- [EXCERPT]
· · · · · · ·

Renato Corsetti said...

Mi komentas en Esperanto, ĉar tio estas pli facila por mi ol komenti en la angla. Temas pri elstara libro kaj multaj esperantistoj konsentas kun mi.

Renato Corsetti

Allan Fineberg said...

Now this looks interesting....especially the part about Esperanto.

Arthur Carvalho said...

Impressive! I'm a beginner in Esperanto but I already know we must give our all in order to achieve our final success. Your work means a lot to the moviment. All the best!

José Antonio Vergara said...

what an interesting story! I appreciate historical fiction as a literary genre that allows us to learn about the universal traits of the human condition. I would like to hear how the author made her research to provide an accurate setting, and how she avoided the presentism bias being herself a British lady who moved to live in Italy. I mean what about the temptation of just showing current concerns on a funny, Roman-like setting.

Ralph Dumain said...

Gratulon pro via atingo kaj pro la intervjuo.

Denie Mansell said...

· · · · · · ·

- [INFORMATION PROVIDED]
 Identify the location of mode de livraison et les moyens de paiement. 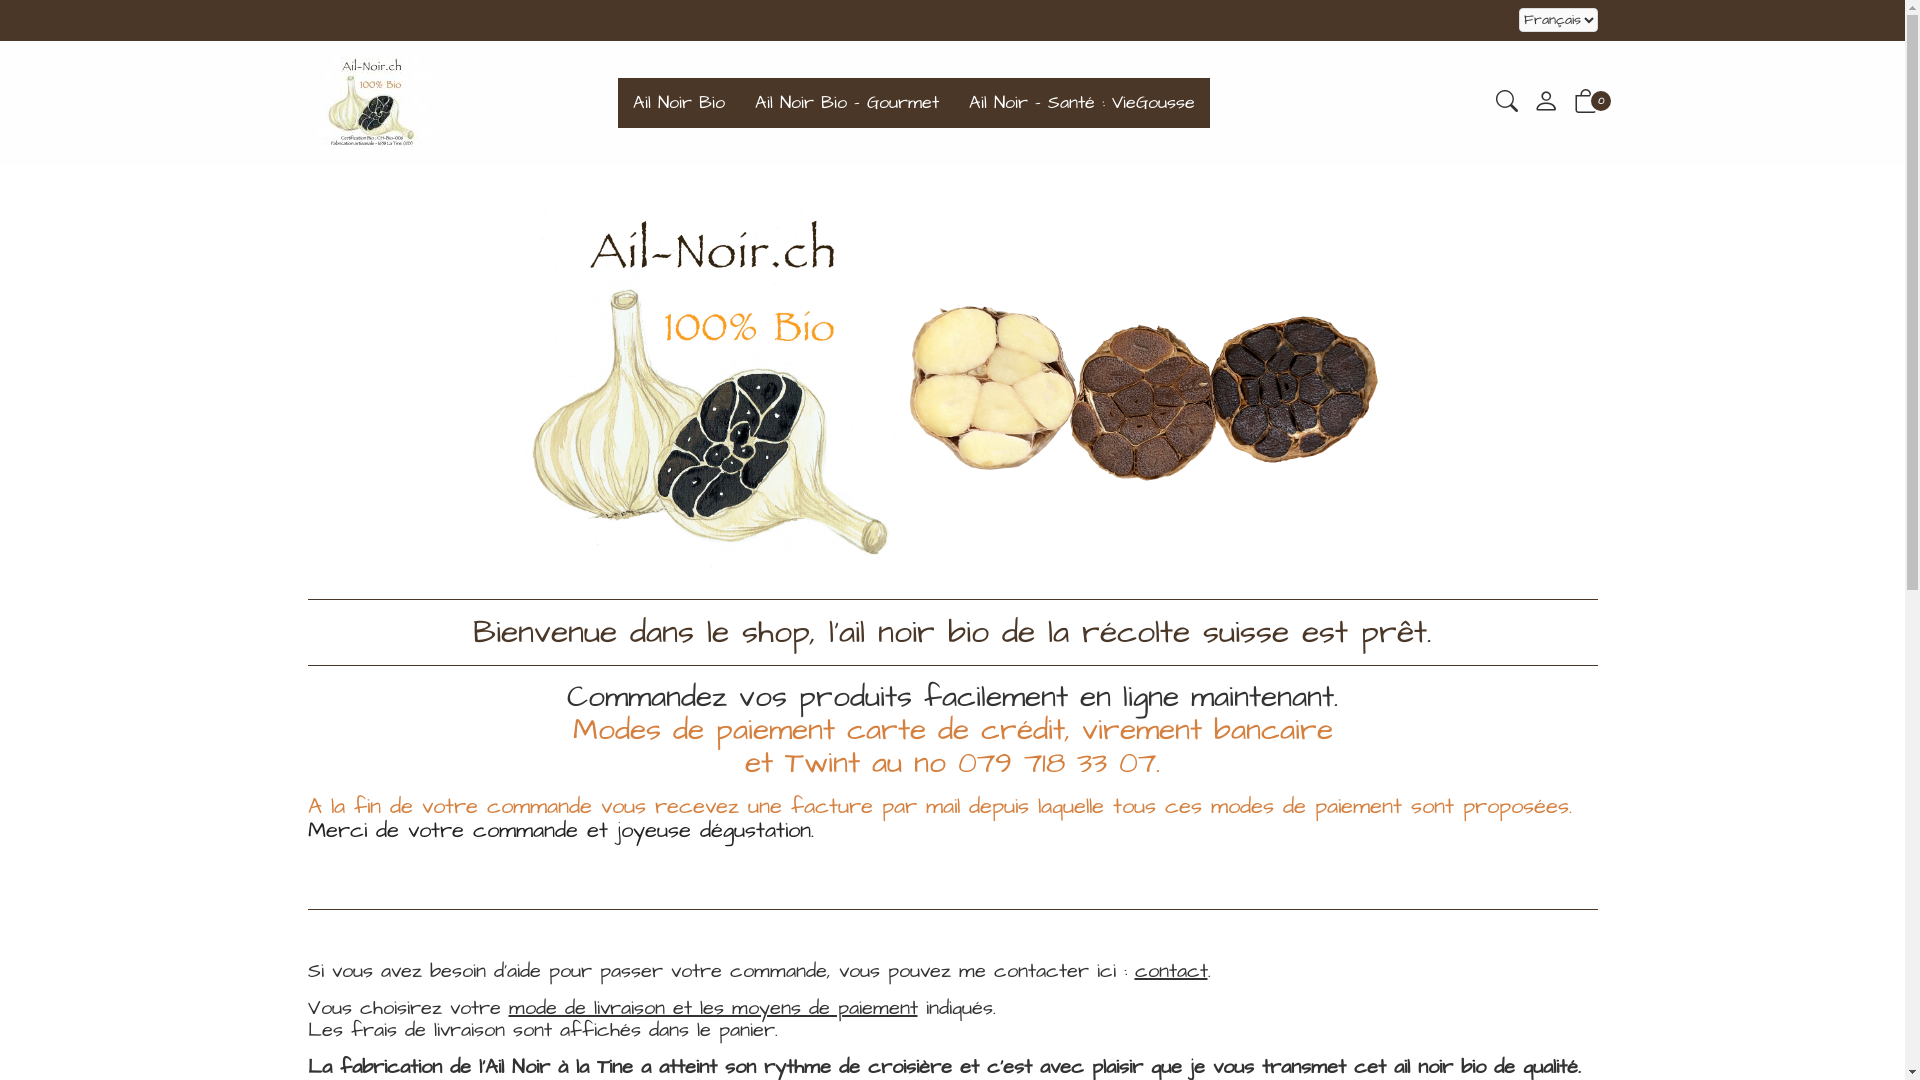
(712, 1008).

· · · · · · ·

- [TASK BRIEF]
In the comments, what does Arthur Carvalho say about his own level in Esperanto?

- [EXERCISE SOLUTION]
He says he is a beginner in Esperanto.